# 628                                                      [CLOSED] 628 bells per turnip??? WHAAAAAAAT?



## Mystic Pyro Freak

For whoever wants _*A LOT*_ of muns, I'll be opening up my island from 7 PM EST-10 PM EST!

*A few rules and such...

-Multiple trips are fine! *Just please let me know either through here or ingame that you need to do so.
*-Tips are always appreciated but not required!* But if you wish to do so, I prefer either* TBT or items off my **wishlist! *
*-PLEASE don't pick my flowers without permission OR take any items you might see on the ground as they are also decorations. 
-PLEASE leave through the airport. *

Thanks for reading!


----------



## Bakedboston

I will be on at 8:30 EST.
I would take multiple trips and gladly give you a couple mil bells if you are still on then!!!!


----------



## Mystic Pyro Freak

Bakedboston said:


> I will be on at 8:30 EST.
> I would take multiple trips and gladly give you a couple mil bells if you are still on then!!!!


No need to give me a slice of the pie if you don't want to. I'm good with IGB!


----------



## stitchmaker

Can I visit to sell turnips?  Will send TBT
It's one trip


----------



## Mystic Pyro Freak

stitchmaker said:


> Can I visit to sell turnips?  Will send TBT
> It's one trip


Of course! You should see the dodo code now


----------



## th8827

I have a blue Cold Country Dress that I can give you. 
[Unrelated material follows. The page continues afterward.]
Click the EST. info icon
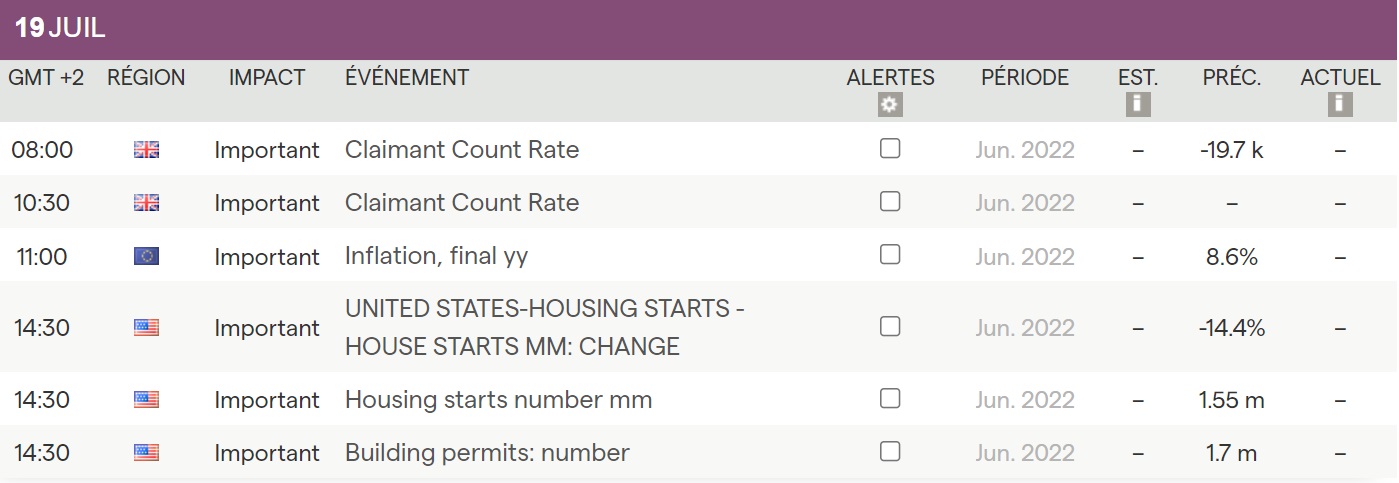This screenshot has height=483, width=1399. pyautogui.click(x=1137, y=104)
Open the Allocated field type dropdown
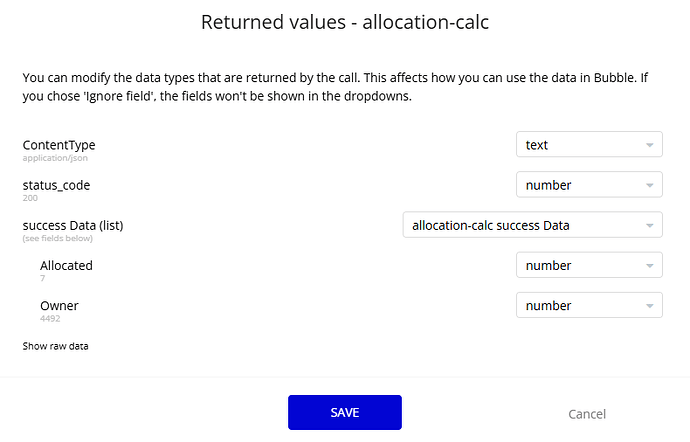 click(588, 265)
May I come over to sell Turnips?


----------



## Mystic Pyro Freak

th8827 said:


> I have a blue Cold Country Dress that I can give you.
> 
> May I come over to sell Turnips?


Heck yeah! you should have dodo access now


----------



## stitchmaker

Thanks so much.


----------



## Bakedboston

May I join please


----------



## Mystic Pyro Freak

Bakedboston said:


> May I join please


You should have access to the dodo code now!


----------



## peachybam

hey! i would love to come over  would 5 tbt be good?


----------



## mochacake

hi! if you're not too inundated, i'd love to come and sell some... i could offer you whatever amount of TBT you think is acceptable!


----------



## Mystic Pyro Freak

peachybam said:


> hey! i would love to come over  would 5 tbt be good?
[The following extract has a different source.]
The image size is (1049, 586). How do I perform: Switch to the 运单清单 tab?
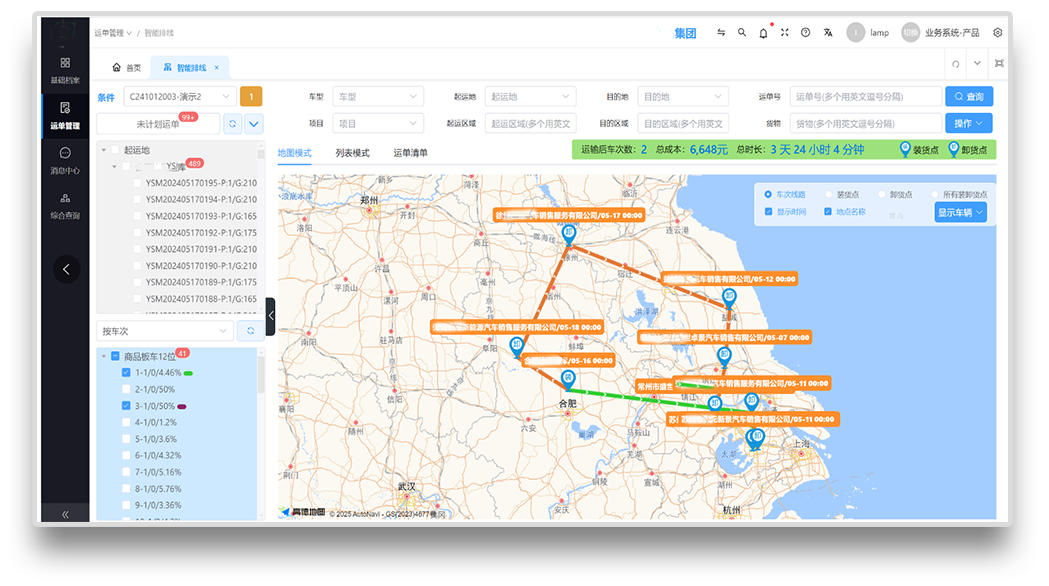[x=410, y=153]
Totally fine! You have dodo access now



mochacake said:


> hi! if you're not too inundated, i'd love to come and sell some... i could offer you whatever amount of TBT you think is acceptable!


Any amount is fine! You got dodo access now


----------



## peachybam

Mystic Pyro Freak said:


> Totally fine! You have dodo access now


thanks! i’ll be on in a few minutes


----------



## The Loyal Rat

Howdy, are you still open? I can offer you TBT.


----------



## Lachrimosa

May I come please?


----------



## Mystic Pyro Freak

The Loyal Rat said:


> Howdy, are you still open? I can offer you TBT.


I will be until 10 PM EST! You should have dodo access now.


Lachrimosa said:


> May I come please?


Of course! You got dodo access now


----------



## Nodokana

Hi may I come over please?


----------



## Mystic Pyro Freak

Nodokana said:


> Hi may I come over please?


Sure thing! You have dodo access

	Post automatically merged: Mar 23, 2021

with 10 minutes until my store closes, I'm just gonna lock the thread. Enjoy all your muns!


----------